--- Work to complete ---
1. In the OCaml mailing list thread about extracting information from HTML, which OCaml project does the reply name as containing a robust HTML parser?
2. Rewrite the paragraph beginning "tagsoup provides a basic data type" from the OCaml mailing list thread as a short bulleted list of what the library provides.
3. Carry the OCaml mailing list thread about HTML parsing forward from its last line.

--- Supplied passage ---
++++++

[Caml-list] Extracting information from HTML documents

Mailing list for all users of the OCaml language and system.
 help / color / mirror / Atom feed

* [Caml-list] Extracting information from HTML documents
@ 2013-01-23 20:52 José Romildo Malaquias
  2013-02-22  8:43 ` AW: " Gerd Stolpmann
  0 siblings, 1 reply; 4+ messages in thread
From: José Romildo Malaquias @ 2013-01-23 20:52 UTC (permalink / raw)
  To: caml-list

Hello.

tagsoup[1][2] is a Haskell library for parsing and extracting
information from (possibly malformed) HTML/XML documents.

tagsoup provides a basic data type for a list of unstructured tags, a
parser to convert HTML into this tag type, and useful functions and
combinators for finding and extracting information.

Is there a similar library for OCaml?

I want to write an application which will need to extract some
information from HTML documents from the web. tagsoup helps a lot in the
Haskell version of my program. Which OCaml libraries can help me with
that when porting the application to OCaml?

[1] http://community.haskell.org/~ndm/tagsoup/
[2] http://hackage.haskell.org/package/tagsoup

Romildo

^ permalink raw reply	[flat|nested] 4+ messages in thread

* AW: [Caml-list] Extracting information from HTML documents
  2013-01-23 20:52 [Caml-list] Extracting information from HTML documents José Romildo Malaquias
@ 2013-02-22  8:43 ` Gerd Stolpmann
  2013-02-23 12:40   ` Florent Monnier
  0 siblings, 1 reply; 4+ messages in thread
From: Gerd Stolpmann @ 2013-02-22  8:43 UTC (permalink / raw)
  To: José Romildo Malaquias; +Cc: caml-list

Well, not really identical, but there is at least a robust HTML parser  
in OCamlnet:

http://projects.camlcity.org/projects/dl/ocamlnet-3.6.3/doc/html-main/Nethtml.html

Homepage: http://projects.camlcity.org/projects/ocamlnet.html

This parser was once used for Mylife's profile extractor (grabbing data  
from profile pages of social networks), and is proven to handle  
absolutely bad HTML well. XML should also be no problem.

Gerd


Am 23.01.2013 21:52:29 schrieb(en) José Romildo Malaquias:
> Hello.
> 
> tagsoup[1][2] is a Haskell library for parsing and extracting
> information from (possibly malformed) HTML/XML documents.
> 
> tagsoup provides a basic data type for a list of unstructured tags, a
> parser to convert HTML into this tag type, and useful functions and
> combinators for finding and extracting information.
> 
> Is there a similar library for OCaml?
> 
> I want to write an application which will need to extract some
> information from HTML documents from the web. tagsoup helps a lot in  
> the
> Haskell version of my program. Which OCaml libraries can help me with
> that when porting the application to OCaml?

++++++

--- Excerpted records ---

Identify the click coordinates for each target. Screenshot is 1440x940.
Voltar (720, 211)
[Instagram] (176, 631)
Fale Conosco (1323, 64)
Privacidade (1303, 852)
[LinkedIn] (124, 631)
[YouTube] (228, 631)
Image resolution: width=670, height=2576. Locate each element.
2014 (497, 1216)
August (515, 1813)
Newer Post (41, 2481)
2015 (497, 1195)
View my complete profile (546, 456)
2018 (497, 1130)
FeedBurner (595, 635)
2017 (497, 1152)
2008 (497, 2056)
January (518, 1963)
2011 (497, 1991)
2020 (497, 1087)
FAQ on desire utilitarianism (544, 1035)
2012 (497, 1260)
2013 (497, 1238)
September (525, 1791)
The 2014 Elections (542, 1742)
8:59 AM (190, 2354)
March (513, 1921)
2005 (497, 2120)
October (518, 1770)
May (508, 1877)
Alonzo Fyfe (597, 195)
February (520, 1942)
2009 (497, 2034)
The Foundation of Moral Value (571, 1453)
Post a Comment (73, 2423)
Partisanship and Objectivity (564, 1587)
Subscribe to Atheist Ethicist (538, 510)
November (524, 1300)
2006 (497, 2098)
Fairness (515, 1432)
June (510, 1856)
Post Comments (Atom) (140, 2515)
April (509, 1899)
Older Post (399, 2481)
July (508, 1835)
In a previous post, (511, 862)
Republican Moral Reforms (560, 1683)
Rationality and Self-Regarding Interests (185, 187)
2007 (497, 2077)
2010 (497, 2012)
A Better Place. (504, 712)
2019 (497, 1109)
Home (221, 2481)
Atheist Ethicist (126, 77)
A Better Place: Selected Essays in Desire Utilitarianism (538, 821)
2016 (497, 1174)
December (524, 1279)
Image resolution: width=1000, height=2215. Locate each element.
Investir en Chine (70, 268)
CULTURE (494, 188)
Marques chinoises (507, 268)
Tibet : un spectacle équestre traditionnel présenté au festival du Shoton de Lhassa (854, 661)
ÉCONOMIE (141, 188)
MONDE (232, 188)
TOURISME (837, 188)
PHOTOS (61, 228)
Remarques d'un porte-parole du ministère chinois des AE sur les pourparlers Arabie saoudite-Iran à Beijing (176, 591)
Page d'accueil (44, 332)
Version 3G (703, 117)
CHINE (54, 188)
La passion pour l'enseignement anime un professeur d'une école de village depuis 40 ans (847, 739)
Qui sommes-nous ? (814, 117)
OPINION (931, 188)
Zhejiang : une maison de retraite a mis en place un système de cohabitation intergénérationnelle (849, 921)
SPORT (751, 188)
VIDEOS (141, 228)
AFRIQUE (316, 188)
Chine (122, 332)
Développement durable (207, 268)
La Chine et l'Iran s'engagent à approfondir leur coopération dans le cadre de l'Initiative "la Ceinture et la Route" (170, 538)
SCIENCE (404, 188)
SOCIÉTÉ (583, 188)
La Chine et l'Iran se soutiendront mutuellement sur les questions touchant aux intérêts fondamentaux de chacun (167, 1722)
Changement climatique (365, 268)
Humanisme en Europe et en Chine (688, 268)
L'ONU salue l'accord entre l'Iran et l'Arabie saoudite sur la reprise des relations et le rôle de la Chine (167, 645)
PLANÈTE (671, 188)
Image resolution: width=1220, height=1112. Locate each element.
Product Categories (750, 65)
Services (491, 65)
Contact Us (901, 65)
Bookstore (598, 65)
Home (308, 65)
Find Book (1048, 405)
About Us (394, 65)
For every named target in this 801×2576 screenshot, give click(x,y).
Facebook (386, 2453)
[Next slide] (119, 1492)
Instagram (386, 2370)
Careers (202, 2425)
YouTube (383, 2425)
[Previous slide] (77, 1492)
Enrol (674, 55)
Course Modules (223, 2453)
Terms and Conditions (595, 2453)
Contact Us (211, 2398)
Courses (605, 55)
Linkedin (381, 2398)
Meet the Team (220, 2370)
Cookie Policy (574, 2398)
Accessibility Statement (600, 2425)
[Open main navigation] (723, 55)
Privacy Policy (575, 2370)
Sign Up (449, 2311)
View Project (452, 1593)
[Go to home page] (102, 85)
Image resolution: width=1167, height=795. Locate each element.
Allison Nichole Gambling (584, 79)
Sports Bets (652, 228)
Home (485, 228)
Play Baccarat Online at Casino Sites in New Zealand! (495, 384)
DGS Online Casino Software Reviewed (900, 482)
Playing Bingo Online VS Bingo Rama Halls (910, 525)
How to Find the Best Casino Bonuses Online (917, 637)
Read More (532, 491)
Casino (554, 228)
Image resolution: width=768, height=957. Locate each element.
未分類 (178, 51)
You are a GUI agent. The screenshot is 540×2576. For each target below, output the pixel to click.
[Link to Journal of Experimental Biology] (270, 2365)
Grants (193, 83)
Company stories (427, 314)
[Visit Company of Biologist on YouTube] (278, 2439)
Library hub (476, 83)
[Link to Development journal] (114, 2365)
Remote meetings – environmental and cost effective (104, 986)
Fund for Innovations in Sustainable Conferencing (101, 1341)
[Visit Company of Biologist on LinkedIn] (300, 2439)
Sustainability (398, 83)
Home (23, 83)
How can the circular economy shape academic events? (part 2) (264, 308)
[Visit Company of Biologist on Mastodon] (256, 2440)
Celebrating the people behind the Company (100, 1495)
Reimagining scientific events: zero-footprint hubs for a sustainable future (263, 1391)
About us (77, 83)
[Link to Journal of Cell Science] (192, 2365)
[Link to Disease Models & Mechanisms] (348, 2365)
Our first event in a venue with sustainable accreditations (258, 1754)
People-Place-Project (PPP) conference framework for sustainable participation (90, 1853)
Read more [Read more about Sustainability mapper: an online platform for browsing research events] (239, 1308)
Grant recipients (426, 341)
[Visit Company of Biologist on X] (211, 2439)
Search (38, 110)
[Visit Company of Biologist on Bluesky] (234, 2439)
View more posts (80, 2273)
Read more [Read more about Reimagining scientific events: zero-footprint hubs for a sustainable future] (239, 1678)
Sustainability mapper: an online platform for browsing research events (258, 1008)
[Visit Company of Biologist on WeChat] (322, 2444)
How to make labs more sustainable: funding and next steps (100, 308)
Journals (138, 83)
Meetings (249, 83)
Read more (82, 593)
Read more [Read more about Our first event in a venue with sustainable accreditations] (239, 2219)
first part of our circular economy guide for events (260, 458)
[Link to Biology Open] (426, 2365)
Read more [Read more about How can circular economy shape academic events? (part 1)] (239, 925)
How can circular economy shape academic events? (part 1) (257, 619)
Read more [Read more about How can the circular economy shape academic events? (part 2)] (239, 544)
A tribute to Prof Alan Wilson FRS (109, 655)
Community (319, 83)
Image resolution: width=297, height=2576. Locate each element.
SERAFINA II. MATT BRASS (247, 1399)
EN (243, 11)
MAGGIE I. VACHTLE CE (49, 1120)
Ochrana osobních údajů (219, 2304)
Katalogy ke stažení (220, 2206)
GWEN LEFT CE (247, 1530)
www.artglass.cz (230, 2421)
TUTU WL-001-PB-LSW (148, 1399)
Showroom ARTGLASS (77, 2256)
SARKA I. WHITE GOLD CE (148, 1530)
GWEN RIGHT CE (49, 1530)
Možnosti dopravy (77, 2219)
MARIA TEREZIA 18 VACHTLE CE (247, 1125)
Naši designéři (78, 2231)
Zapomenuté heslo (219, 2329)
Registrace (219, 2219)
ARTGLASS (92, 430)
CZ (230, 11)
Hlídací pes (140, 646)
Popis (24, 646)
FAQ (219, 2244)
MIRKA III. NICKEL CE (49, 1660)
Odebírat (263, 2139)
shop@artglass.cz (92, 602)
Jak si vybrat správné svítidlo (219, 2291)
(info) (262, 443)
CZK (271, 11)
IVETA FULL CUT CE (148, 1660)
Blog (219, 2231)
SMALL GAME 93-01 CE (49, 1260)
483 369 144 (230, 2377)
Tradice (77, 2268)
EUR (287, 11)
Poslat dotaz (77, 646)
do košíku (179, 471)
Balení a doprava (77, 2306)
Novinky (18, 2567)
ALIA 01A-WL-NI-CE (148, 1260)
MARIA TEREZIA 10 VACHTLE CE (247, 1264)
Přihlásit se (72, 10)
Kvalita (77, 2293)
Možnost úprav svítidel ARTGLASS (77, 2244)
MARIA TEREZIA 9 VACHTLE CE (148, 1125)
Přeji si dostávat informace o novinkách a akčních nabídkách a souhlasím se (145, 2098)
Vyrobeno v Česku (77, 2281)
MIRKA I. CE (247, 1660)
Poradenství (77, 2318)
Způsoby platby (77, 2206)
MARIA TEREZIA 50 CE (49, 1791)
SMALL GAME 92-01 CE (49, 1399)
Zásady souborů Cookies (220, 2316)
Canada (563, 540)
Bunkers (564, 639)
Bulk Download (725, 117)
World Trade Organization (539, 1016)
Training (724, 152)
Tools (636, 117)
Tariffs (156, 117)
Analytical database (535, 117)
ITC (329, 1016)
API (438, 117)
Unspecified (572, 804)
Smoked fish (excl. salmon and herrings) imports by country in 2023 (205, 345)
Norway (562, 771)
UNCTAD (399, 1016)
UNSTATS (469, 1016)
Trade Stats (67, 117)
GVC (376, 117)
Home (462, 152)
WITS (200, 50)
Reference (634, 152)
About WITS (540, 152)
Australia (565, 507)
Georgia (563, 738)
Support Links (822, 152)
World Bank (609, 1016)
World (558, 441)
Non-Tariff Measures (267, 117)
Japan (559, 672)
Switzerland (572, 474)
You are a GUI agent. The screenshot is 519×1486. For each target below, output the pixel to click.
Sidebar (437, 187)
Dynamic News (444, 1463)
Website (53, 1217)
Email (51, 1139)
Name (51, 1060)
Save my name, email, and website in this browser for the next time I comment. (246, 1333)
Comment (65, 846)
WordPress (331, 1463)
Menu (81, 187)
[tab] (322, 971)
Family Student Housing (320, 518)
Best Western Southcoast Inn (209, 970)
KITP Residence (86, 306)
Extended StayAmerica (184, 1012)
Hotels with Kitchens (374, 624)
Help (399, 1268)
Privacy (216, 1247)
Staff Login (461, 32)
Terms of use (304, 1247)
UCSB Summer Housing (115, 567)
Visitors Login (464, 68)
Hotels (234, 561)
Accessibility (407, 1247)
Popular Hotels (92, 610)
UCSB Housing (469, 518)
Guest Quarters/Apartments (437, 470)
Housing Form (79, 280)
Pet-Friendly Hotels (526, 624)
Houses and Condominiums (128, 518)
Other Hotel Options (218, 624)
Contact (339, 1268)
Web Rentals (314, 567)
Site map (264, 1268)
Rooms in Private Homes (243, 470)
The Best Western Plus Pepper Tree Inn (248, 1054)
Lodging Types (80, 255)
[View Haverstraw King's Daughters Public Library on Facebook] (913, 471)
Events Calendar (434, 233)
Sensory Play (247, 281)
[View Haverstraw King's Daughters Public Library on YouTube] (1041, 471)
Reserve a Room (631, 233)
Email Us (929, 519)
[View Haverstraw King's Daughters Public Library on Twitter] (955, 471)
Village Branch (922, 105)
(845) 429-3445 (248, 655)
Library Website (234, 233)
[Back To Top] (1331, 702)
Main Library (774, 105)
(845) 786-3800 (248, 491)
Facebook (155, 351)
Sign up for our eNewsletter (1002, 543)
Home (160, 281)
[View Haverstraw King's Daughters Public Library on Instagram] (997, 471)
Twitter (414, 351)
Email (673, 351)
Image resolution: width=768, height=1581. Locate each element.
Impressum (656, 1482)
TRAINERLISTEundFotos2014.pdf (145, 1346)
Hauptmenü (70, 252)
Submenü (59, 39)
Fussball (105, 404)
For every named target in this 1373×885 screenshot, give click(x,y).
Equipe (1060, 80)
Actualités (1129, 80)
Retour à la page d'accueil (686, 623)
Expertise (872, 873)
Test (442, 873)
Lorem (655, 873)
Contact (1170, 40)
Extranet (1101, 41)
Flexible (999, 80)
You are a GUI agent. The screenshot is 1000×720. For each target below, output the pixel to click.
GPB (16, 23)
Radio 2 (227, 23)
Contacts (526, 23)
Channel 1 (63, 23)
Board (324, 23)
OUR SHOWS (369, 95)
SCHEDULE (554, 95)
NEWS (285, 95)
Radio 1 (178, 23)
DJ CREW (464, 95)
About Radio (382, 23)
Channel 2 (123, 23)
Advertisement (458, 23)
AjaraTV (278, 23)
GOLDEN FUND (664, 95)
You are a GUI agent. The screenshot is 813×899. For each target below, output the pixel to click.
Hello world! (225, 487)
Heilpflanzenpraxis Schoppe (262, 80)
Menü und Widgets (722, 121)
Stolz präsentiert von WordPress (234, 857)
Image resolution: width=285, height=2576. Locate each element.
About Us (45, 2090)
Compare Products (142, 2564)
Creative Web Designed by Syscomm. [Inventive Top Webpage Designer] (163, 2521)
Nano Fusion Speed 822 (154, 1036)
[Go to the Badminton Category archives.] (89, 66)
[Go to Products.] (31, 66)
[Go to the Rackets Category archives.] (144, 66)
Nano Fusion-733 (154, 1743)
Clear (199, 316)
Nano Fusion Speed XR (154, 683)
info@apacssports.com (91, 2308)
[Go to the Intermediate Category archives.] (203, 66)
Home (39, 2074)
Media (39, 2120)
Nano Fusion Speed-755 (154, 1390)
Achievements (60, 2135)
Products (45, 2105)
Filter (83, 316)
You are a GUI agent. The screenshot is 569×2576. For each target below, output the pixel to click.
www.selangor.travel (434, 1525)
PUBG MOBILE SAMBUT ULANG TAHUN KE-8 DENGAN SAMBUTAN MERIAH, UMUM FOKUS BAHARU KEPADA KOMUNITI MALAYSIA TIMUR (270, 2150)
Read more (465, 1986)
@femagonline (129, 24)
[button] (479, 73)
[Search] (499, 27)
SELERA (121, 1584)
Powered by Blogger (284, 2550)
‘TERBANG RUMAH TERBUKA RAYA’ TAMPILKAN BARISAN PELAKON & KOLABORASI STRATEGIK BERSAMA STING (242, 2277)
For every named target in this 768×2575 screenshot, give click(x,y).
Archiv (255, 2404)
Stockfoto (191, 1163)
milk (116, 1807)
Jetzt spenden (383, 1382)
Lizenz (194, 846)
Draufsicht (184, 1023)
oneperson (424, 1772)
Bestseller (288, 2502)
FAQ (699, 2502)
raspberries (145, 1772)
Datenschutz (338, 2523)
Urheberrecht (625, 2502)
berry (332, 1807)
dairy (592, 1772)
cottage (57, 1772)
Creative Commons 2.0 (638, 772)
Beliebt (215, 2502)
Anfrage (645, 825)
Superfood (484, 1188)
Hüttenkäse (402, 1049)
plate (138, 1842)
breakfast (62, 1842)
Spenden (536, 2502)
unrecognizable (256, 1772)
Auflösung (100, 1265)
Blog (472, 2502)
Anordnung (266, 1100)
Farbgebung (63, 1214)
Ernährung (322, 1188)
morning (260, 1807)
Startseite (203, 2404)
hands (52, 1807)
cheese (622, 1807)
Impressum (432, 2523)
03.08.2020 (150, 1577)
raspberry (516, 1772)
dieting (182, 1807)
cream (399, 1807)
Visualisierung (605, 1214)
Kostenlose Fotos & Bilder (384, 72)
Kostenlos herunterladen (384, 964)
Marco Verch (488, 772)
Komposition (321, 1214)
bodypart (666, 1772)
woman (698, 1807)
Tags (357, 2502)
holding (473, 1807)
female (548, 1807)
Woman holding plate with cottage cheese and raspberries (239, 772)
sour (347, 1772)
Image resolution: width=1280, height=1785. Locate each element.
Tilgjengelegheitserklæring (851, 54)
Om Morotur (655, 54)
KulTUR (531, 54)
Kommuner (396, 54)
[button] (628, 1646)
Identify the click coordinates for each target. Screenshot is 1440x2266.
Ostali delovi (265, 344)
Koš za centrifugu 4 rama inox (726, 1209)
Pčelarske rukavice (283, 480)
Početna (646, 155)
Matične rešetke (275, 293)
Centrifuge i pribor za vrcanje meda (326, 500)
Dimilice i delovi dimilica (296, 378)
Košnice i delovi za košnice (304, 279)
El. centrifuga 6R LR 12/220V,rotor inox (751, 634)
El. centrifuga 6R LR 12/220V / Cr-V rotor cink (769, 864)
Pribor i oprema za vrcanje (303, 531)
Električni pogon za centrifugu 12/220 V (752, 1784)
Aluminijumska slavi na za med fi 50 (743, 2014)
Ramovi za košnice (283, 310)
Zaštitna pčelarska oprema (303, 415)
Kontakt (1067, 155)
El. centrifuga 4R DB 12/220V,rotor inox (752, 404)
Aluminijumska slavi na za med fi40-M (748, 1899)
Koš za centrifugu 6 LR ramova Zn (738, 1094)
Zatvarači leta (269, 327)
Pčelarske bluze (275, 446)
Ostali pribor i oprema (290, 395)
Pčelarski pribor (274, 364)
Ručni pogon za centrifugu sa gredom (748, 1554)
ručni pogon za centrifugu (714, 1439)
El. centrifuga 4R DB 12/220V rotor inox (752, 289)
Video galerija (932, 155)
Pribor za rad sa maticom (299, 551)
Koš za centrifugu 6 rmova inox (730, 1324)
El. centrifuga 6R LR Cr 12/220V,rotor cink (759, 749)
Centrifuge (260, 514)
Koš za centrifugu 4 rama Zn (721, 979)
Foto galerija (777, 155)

++++++

--- Results for each task ---
1. OCamlnet.

2.
- A basic data type for a list of unstructured tags
- A parser that converts HTML into this tag type
- Useful functions and combinators for finding and extracting information

3.
> 
> [1] http://community.haskell.org/~ndm/tagsoup/
> [2] http://hackage.haskell.org/package/tagsoup
> 
> 
> Romildo
> 
> --
> Caml-list mailing list.  Subscription management and archives:
> https://sympa.inria.fr/sympa/arc/caml-list
> Beginner's list: http://groups.yahoo.com/group/ocaml_beginners
> Bug reports: http://caml.inria.fr/bin/caml-bugs
> 
> 



-- 
------------------------------------------------------------
Gerd Stolpmann, Darmstadt, Germany    gerd@gerd-stolpmann.de
Creator of GODI and camlcity.org.
Contact details:        http://www.camlcity.org/contact.html
Company homepage:       http://www.gerd-stolpmann.de
------------------------------------------------------------

^ permalink raw reply	[flat|nested] 4+ messages in thread

* Re: [Caml-list] Extracting information from HTML documents
  2013-02-22  8:43 ` AW: " Gerd Stolpmann
@ 2013-02-23 12:40   ` Florent Monnier
  2013-02-23 13:23     ` AW: " Gerd Stolpmann
  0 siblings, 1 reply; 4+ messages in thread
From: Florent Monnier @ 2013-02-23 12:40 UTC (permalink / raw)
  To: Gerd Stolpmann; +Cc: José Romildo Malaquias, caml-list

2013/2/22, Gerd Stolpmann <info@gerd-stolpmann.de> :
> Am 23.01.2013 21:52:29 schrieb(en) José Romildo Malaquias:
>> Hello.
>>
>> tagsoup[1][2] is a Haskell library for parsing and extracting
>> information from (possibly malformed) HTML/XML documents.
>>
>> tagsoup provides a basic data type for a list of unstructured tags, a
>> parser to convert HTML into this tag type, and useful functions and
>> combinators for finding and extracting information.
>>
>> Is there a similar library for OCaml?
>>
>> I want to write an application which will need to extract some
>> information from HTML documents from the web. tagsoup helps a lot in
>> the Haskell version of my program. Which OCaml libraries can help me
>> with that when porting the application to OCaml?
>>
>> [1] http://community.haskell.org/~ndm/tagsoup/
>> [2] http://hackage.haskell.org/package/tagsoup
>>
>>
>> Romildo
>
> Well, not really identical, but there is at least a robust HTML parser
> in OCamlnet:
>
> http://projects.camlcity.org/projects/dl/ocamlnet-3.6.3/doc/html-main/Nethtml.html
>
> Homepage: http://projects.camlcity.org/projects/ocamlnet.html
>
> This parser was once used for Mylife's profile extractor (grabbing data
> from profile pages of social networks), and is proven to handle
> absolutely bad HTML well. XML should also be no problem.
>
> Gerd

There's also xmlerr:
http://www.linux-nantes.org/%7Efmonnier/ocaml/xmlerr/

but xmlerr is an alpha, experimental, hobbyist, not professional thing.
Not all but some parts of its code are very quick-n-dirty.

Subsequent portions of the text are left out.